(Records from a data source)

'''

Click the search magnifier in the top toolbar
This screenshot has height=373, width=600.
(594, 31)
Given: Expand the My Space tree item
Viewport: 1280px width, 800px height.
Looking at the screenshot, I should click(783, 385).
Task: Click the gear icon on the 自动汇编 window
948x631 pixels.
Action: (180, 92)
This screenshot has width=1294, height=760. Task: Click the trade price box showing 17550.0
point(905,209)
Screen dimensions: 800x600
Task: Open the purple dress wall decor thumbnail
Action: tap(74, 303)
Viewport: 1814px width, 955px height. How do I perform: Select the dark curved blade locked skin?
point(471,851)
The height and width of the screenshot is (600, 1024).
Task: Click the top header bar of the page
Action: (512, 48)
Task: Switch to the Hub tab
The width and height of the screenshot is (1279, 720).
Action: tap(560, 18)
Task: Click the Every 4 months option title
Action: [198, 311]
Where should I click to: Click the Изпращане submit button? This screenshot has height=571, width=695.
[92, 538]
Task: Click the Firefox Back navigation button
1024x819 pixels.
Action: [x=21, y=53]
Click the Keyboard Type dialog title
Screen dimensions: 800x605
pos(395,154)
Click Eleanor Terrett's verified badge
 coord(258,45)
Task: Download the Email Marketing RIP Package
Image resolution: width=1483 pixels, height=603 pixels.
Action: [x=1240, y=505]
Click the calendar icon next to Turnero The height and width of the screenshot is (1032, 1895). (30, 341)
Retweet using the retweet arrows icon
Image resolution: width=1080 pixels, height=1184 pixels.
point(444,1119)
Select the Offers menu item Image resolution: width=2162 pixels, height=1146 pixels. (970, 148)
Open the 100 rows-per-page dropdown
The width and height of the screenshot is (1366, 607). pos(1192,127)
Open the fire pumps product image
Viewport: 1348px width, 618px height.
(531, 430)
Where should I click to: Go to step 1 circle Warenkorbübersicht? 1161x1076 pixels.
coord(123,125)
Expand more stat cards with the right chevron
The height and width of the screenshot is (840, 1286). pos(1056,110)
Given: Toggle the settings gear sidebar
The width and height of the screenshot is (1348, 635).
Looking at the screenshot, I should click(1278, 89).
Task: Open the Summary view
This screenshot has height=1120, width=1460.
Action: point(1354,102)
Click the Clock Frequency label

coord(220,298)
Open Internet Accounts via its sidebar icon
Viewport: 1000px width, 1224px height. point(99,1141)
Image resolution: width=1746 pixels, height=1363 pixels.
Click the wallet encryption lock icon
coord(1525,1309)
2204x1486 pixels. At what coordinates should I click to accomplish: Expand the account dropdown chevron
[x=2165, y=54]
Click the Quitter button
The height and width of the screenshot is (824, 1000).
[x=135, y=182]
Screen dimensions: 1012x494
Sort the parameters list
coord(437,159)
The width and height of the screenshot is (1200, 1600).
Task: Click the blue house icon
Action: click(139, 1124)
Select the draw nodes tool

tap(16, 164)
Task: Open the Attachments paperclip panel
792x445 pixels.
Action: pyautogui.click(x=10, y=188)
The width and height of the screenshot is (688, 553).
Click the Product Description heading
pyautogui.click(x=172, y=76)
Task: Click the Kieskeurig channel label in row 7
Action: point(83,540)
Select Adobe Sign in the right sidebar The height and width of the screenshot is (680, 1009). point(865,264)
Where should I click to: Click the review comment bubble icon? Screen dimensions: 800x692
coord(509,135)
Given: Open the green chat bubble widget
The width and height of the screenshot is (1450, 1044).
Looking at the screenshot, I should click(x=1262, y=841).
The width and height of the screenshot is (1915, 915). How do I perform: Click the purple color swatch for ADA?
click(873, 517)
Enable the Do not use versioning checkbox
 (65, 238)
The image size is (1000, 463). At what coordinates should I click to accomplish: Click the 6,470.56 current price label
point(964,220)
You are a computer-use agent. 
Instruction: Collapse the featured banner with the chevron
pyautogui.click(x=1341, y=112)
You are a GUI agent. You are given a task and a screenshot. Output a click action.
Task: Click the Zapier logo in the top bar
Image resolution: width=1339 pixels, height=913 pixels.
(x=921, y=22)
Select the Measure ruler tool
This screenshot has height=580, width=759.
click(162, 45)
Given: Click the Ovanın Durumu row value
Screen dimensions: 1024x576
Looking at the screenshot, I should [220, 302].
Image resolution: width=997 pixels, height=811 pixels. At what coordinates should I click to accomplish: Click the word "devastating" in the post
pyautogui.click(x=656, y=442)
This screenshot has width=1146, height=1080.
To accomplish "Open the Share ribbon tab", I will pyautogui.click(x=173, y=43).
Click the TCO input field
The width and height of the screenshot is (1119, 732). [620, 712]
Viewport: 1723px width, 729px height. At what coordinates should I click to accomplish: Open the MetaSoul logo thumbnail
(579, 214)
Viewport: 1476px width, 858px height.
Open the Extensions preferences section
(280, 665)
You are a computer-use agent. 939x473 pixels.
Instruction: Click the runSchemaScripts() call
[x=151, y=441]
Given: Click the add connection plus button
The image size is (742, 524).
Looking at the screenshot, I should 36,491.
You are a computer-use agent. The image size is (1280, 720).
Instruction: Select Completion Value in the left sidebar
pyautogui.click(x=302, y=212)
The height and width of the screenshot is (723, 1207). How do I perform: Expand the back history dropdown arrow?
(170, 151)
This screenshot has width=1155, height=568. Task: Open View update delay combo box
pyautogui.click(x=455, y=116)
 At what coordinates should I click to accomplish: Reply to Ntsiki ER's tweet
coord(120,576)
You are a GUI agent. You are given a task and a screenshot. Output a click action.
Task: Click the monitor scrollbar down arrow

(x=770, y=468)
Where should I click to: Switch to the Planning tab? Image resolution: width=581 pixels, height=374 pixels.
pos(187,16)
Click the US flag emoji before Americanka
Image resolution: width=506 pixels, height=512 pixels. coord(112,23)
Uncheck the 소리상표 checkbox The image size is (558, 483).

'''

* [Work to complete]: Reading through the records above, report each line in which the string "item" is found.

* [Answer space]:
Given: Expand the My Space tree item
Select the Offers menu item Image resolution: width=2162 pixels, height=1146 pixels. (970, 148)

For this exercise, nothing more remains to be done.